Зачем узники взяли с собой подушки? Какой в них смысл, если предстоит всего лишь перейти из одной комнаты в другую? Но если придется ехать в грузовике, то больному Алексею без подушек не обойтись. А помните выскочивший из глубин памяти старого чекиста Медведева вопрос доктора Боткина: «Значит, нас никуда не повезут?»

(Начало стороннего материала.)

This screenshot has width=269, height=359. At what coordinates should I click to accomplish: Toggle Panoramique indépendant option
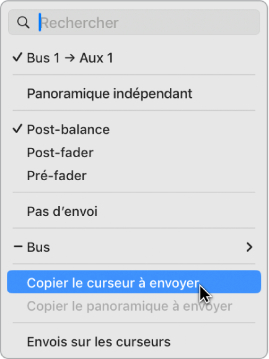pos(134,93)
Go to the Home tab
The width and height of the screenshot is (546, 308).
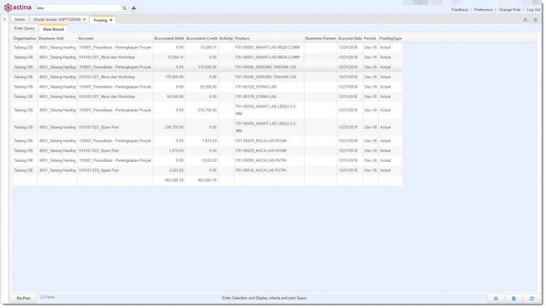pyautogui.click(x=20, y=20)
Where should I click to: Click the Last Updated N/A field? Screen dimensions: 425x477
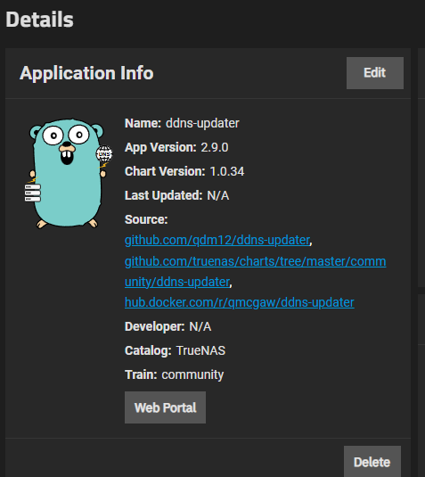pos(177,195)
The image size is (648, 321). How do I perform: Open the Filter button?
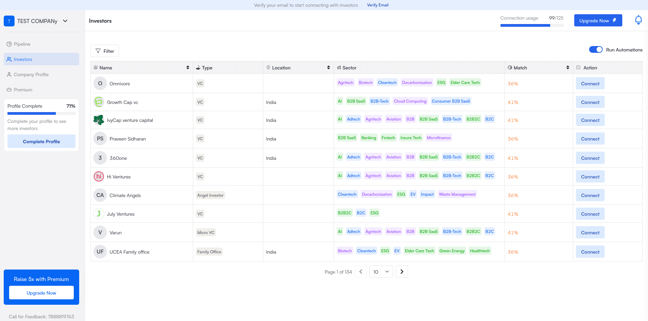(105, 51)
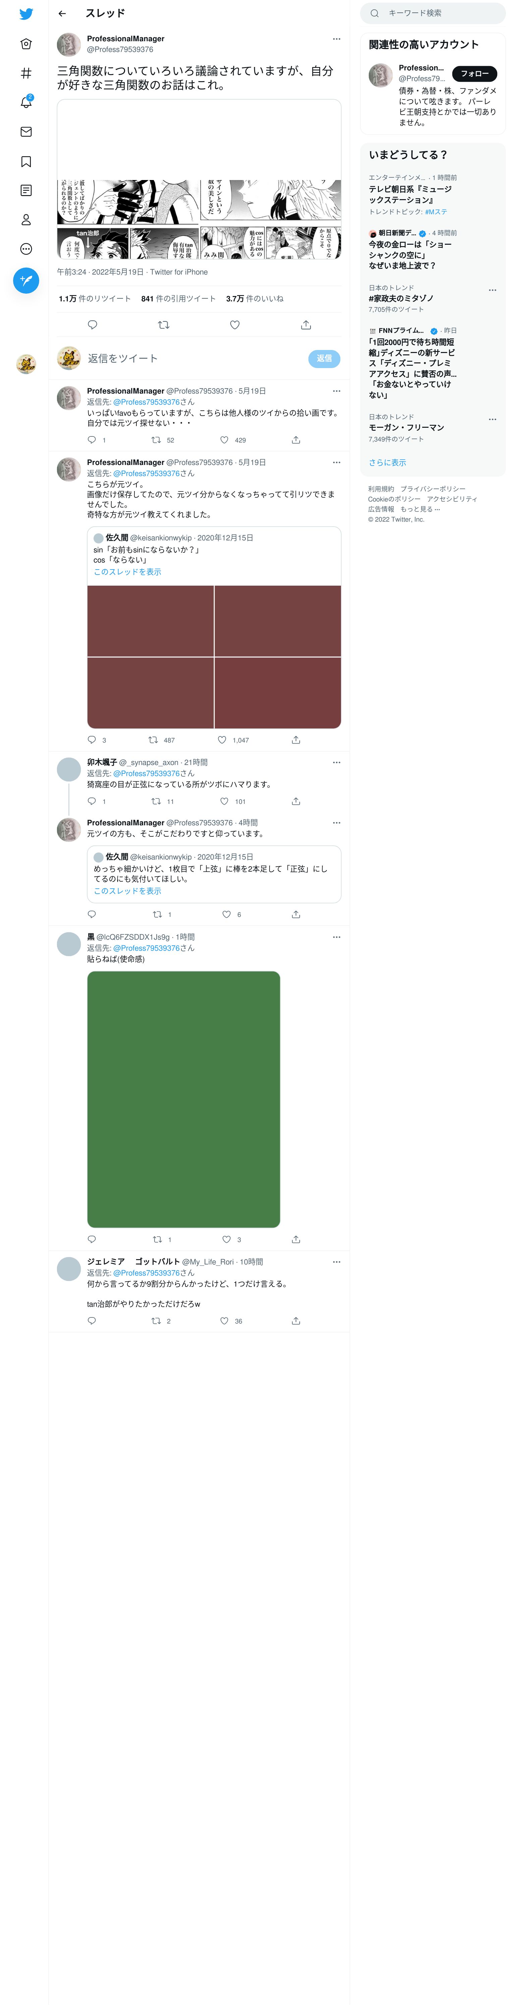Like the main tweet about 三角関数
515x2005 pixels.
click(234, 325)
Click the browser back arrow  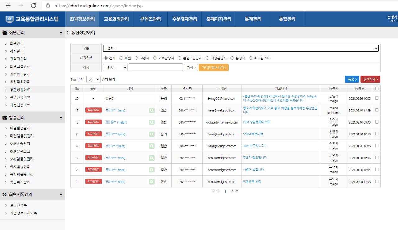coord(8,6)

Далее: Юровский вспоминает о полнейшей неподготовленности во всем, что касается перевозки и захоронения трупов. Не было ни носилок, ни лопат, к выбранному месту оказалось невозможно подъехать. А зачем лопаты, зачем подъезжать, если жертвы сами, своими ногами придут на нужное место? Находит свое объяснение и встреченная в лесу толпа рабочих, уверенных, что им привезут живых Романовых. Понятно, и почему в памяти всех очевидцев отпечаталась именно нелепая в свете реального положения дел версия «последнего слова» Юровского насчет «освобождения» заключенных: это была заранее подготовленная «легенда», которая, хоть операцию и изменили, все-таки сидела в сознании.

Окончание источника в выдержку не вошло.